Failure to Re-Register
At her examination under oath on June 7, 2010, the respondent admitted that her attorney registration for 2010-2011 had been due for renewal on or before April 21, 2010, but that she had not yet completed the process. Although the respondent was directed to re-register as an attorney forthwith, she failed to do so until on or about December 13, 2010. The proposed petition annexed to the Grievance Committee's motion contains 16 charges of professional misconduct alleging, inter alia, conduct involving dishonesty, deceit, fraud and/or misrepresentation, misappropriation, failing to safeguard funds, failing to satisfy or otherwise seek relief from a monetary judgment, failing to pay monies to a third party entitled to receive same, failing to cooperate with the lawful demands of the Grievance Committee, failing to seek the lawful objectives of a client, failing to carry out a contract of employment, prejudicing and/or damaging a client during the course of the professional relationship, neglecting a legal matter entrusted to her, and failing to timely re -register as an attorney. Although the respondent opposes an interim suspension, and denies any failure to cooperate with the Grievance Committee, she admits that she unilaterally declared a default in connection with QPMC/Attarien's failure to close. Without regard to her letter agreeing to hold the down payment in escrow, the respondent acknowledges that she disbursed the QPMC/Attarien down payment "at the direction and with the consent of [her client]." The respondent does not address either the lawsuit initiated by QPMC and/or her failure to satisfy or vacate the judgment entered against her. The respondent also admits that, in the absence of payment, she failed to complete the services for which Ms. Houston retained her. She asserts, without more, that her client "discharged" her. Finally, the respondent denies that she contacted Bank of America in any capacity other than as attorney for Mr. Daughtry. She states that the Grievance Committee's assertions to the contrary are founded on "hearsay."
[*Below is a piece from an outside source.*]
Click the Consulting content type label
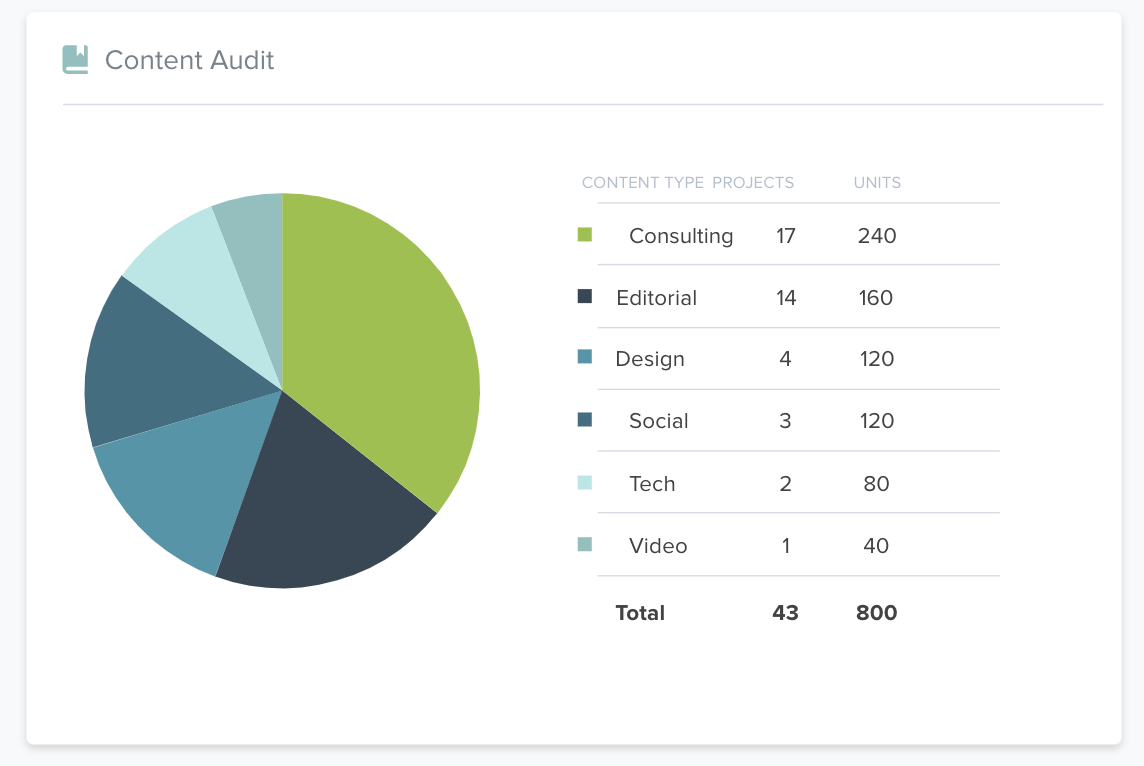 (x=681, y=236)
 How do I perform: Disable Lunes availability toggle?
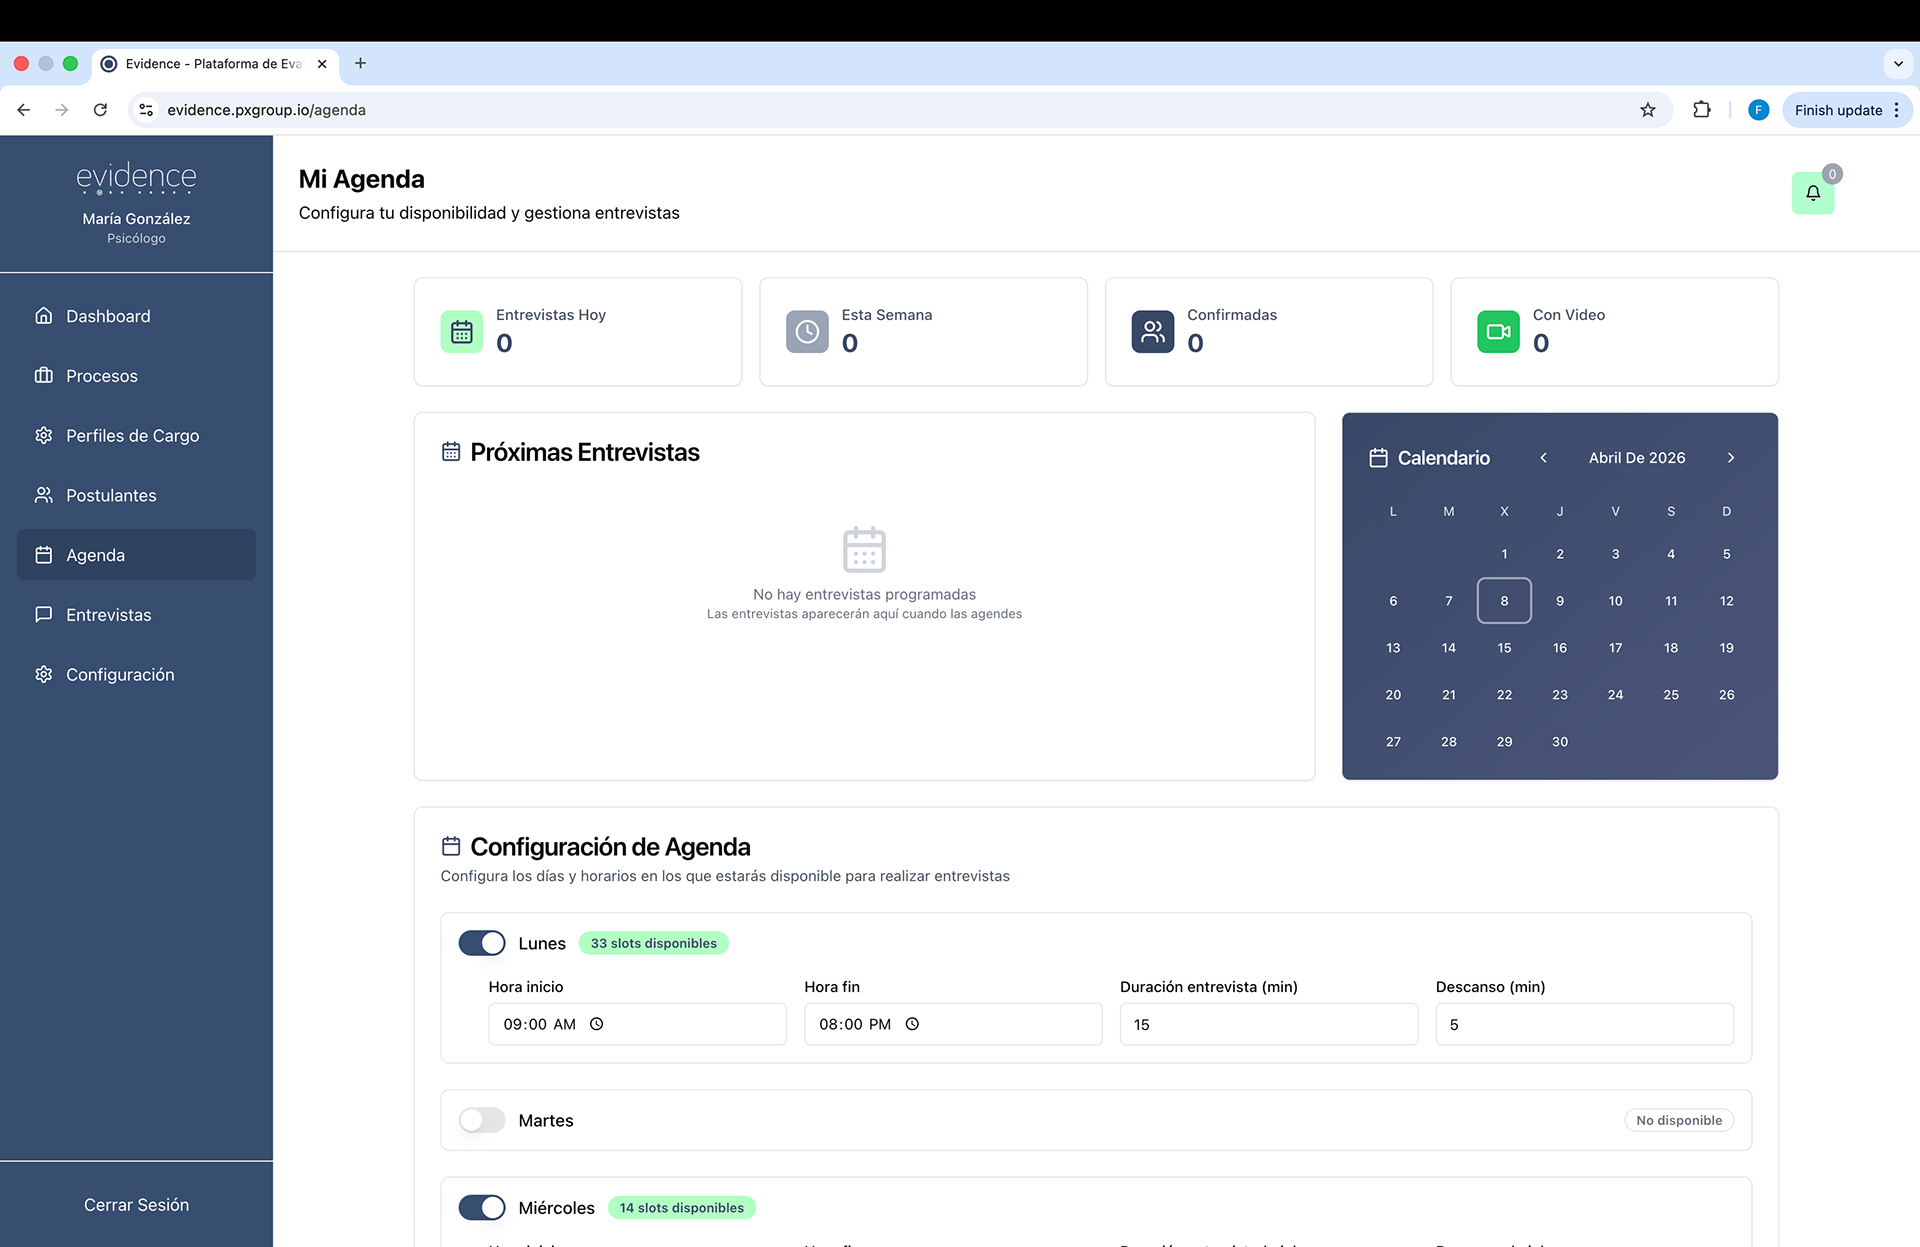[x=482, y=943]

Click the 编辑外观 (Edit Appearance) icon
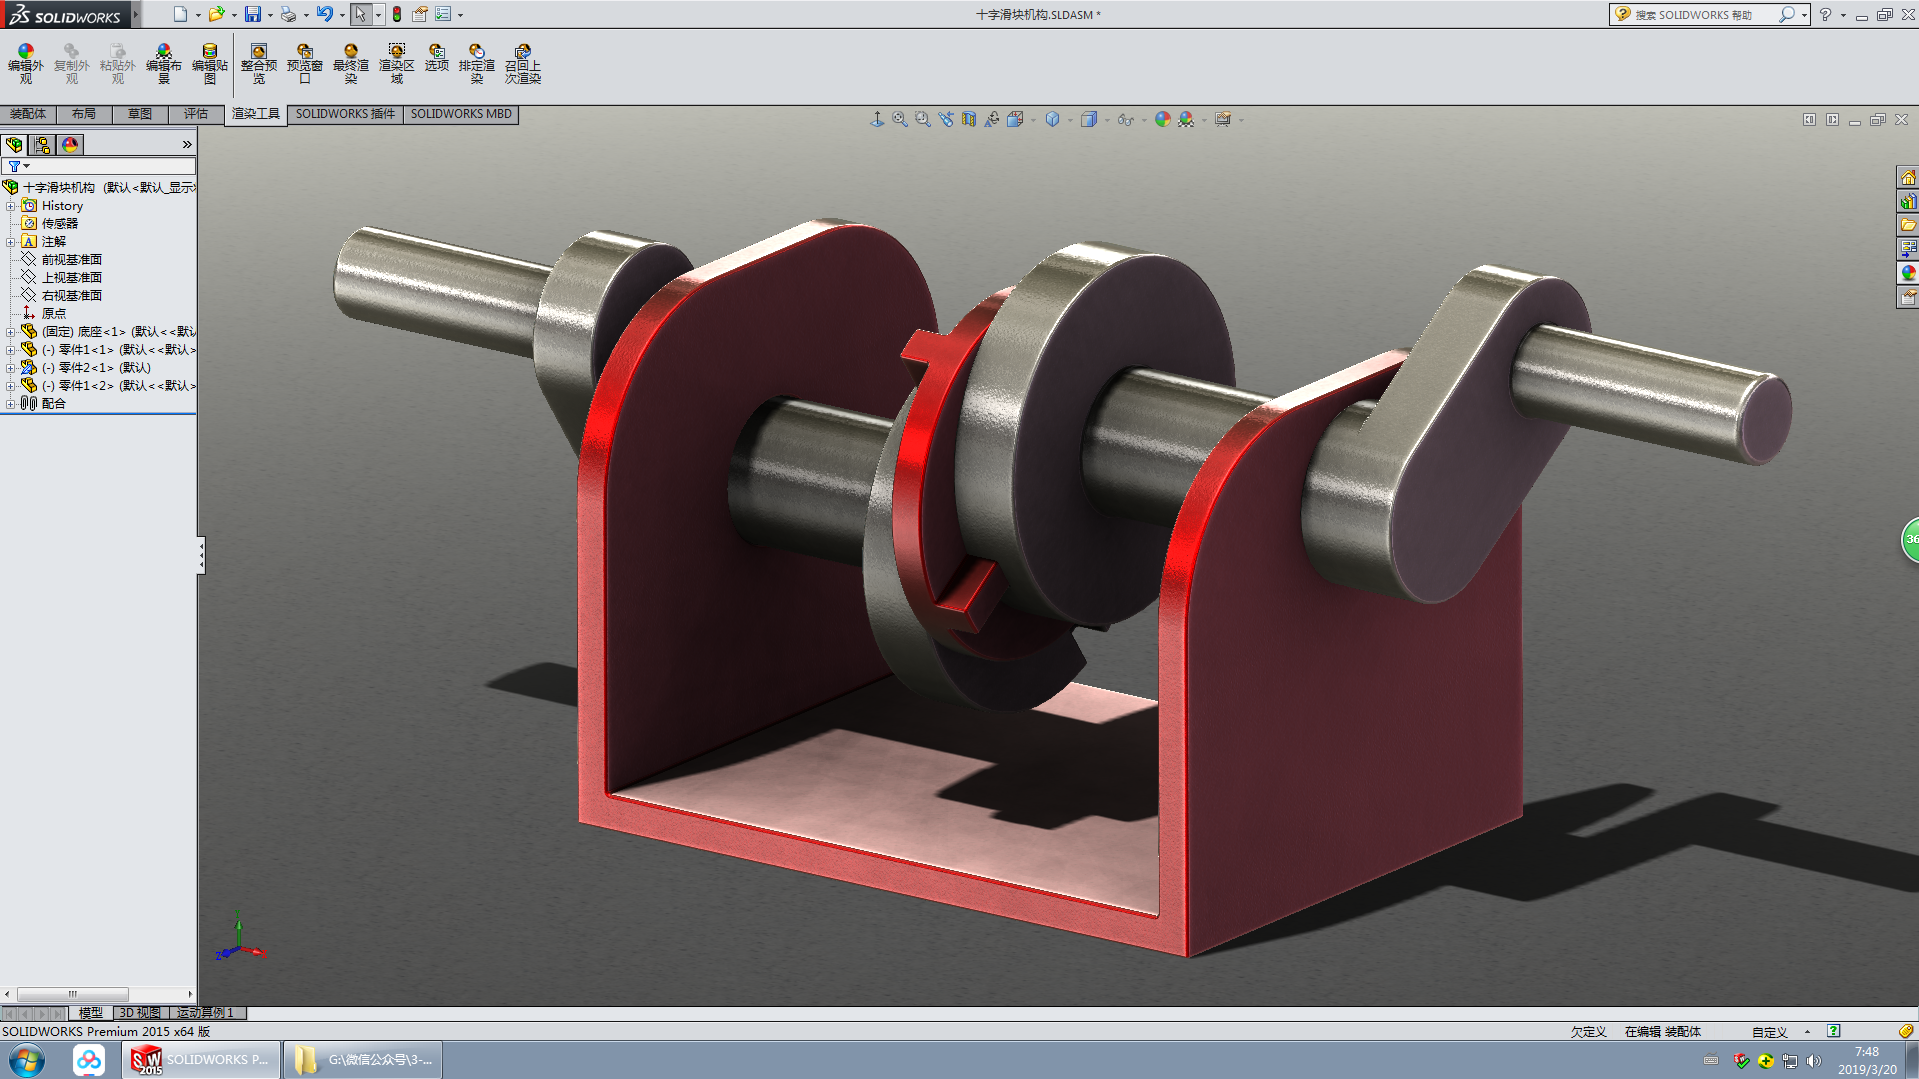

Based upon the foregoing, the Grievance Committee's motion is granted, the respondent is immediately suspended from the practice of law, pursuant to 22 NYCRR 691.4(l)(1)(i),(ii), and (iii), pending further order of this Court, the Grievance Committee is authorized to institute and prosecute a disciplinary proceeding against her, and the matter is referred to a Special Referee to hear and report.
PRUDENTI, P.J., MASTRO, RIVERA, SKELOS and DILLON, JJ., concur.